### [What is being asked]
Count the lines below that include the word "agent", then give that number and no other words.

### [Entries provided]
= = = =

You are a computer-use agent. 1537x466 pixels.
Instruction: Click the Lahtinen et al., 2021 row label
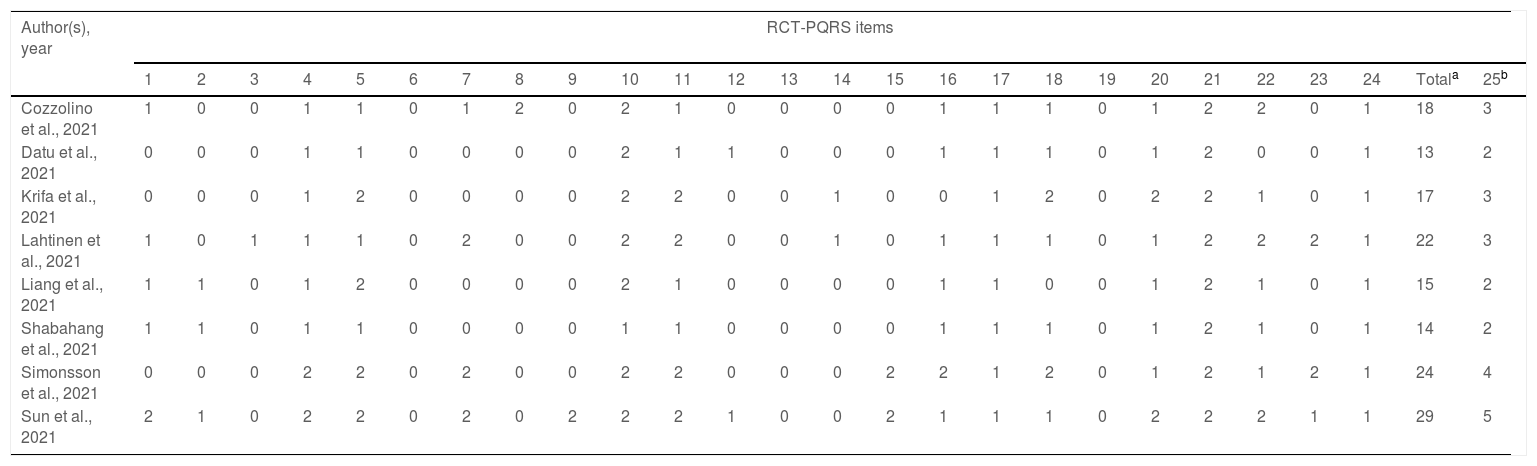pos(56,249)
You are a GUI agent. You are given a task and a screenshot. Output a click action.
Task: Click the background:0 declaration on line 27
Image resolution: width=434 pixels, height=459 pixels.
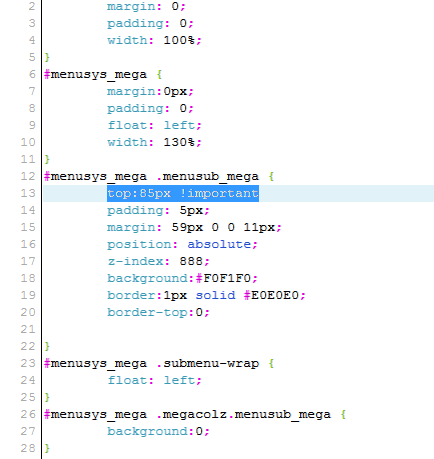click(x=158, y=431)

= = = =

### [The answer]
2